Association of consumption of dairy products and meat with retinal vessel calibers in subjects at increased cardiovascular risk.Nutr Metab Cardiovasc Dis 2016; 26(8):752-7NM
BACKGROUND AND AIMS
Association of dairy products and meat consumption with macrocirculation is previously described, but such association with microcirculation is poorly investigated. We aimed to test the hypothesis that the consumption of high- and low-fat dairy products as well as red, white, and processed meat is associated with retinal vessel calibers in adults at an increased risk of cardiovascular disease (CVD).
METHODS AND RESULTS
In consecutive subjects (n = 181, age: 51.3 ± 12.4 years, 51.4% women) without CVD and diabetes mellitus but with increased CVD risk, we obtained digital left and right retinal images. These images were assessed with validated software to determine central retinal arteriolar and venular equivalents and the arteriolar to venular ratio (CRAE, CRVE, and AVR, respectively). The consumption of dairy products and meat was assessed through 24-h recalls in all volunteers.
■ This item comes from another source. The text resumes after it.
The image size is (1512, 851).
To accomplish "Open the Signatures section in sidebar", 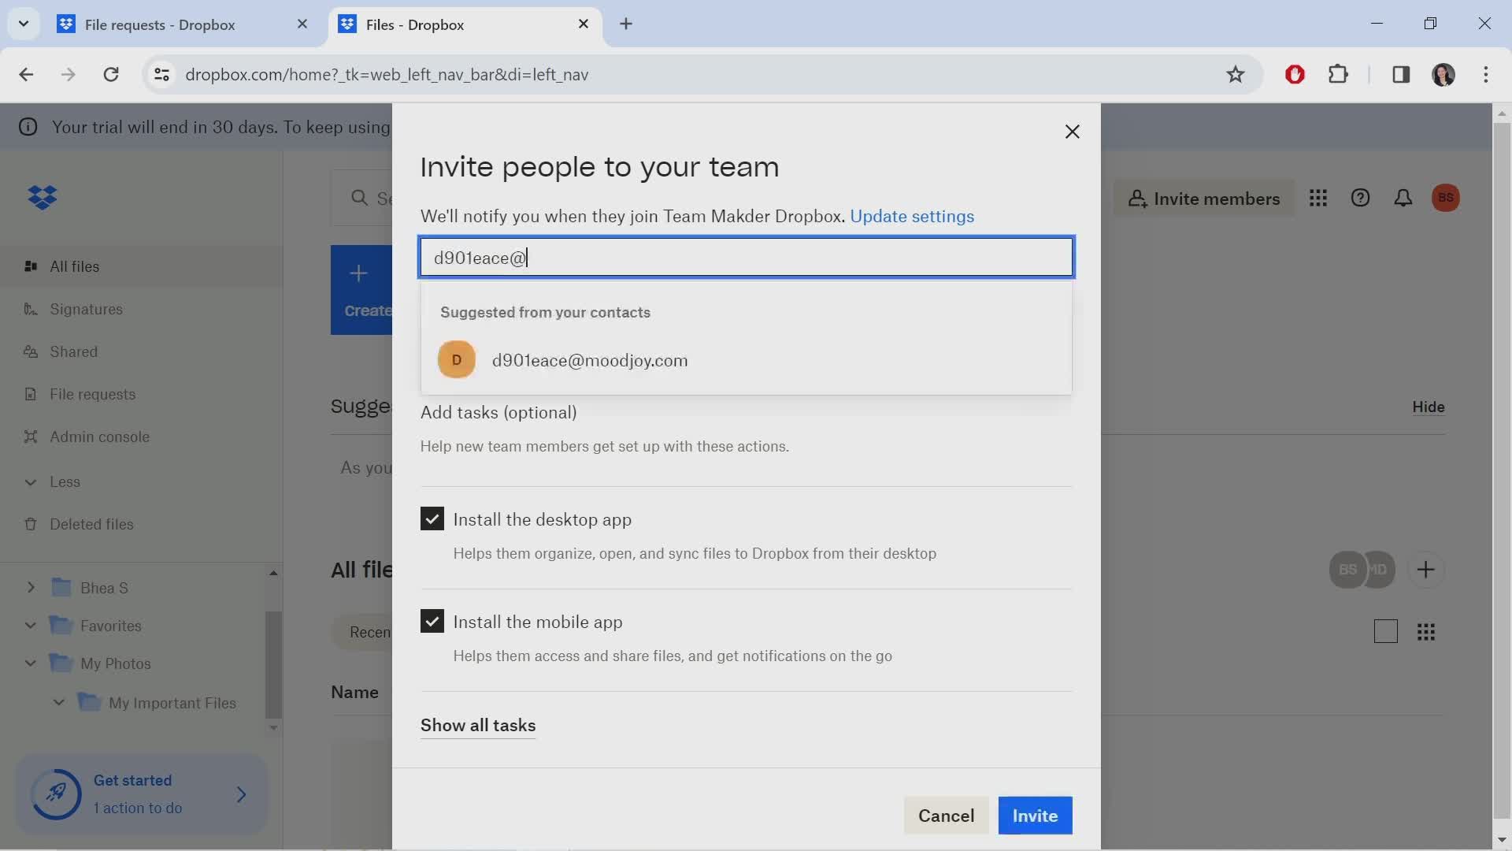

After adjustment for potential confounders, the following findings were obtained: (i) low-fat milk and yogurt were positively associated with CRAE (b=0.145, p=0.031 left; b=0.141, p=0.038 right) and inversely associated with CRVE (b=-0.155, p=0.026 left; b=-0.146, p=0.041 right); (ii) low-fat cheese was positively associated with CRAE (b=0.164, p=0.011 left and b=0.155, p=0.017 right); and (iii) red meat was inversely associated with CRAE (b=-0.143, p=0.032 left; b=-0.114, p=0.050 right). High-fat milk, yogurt, and cheese or white and processed meat were not found to be associated with retinal vessel calibers.
High consumption of low-fat milk, yogurt, and cheese and low consumption of red meat could be beneficial for retinal microvascular health. Prospective studies are needed to verify these findings.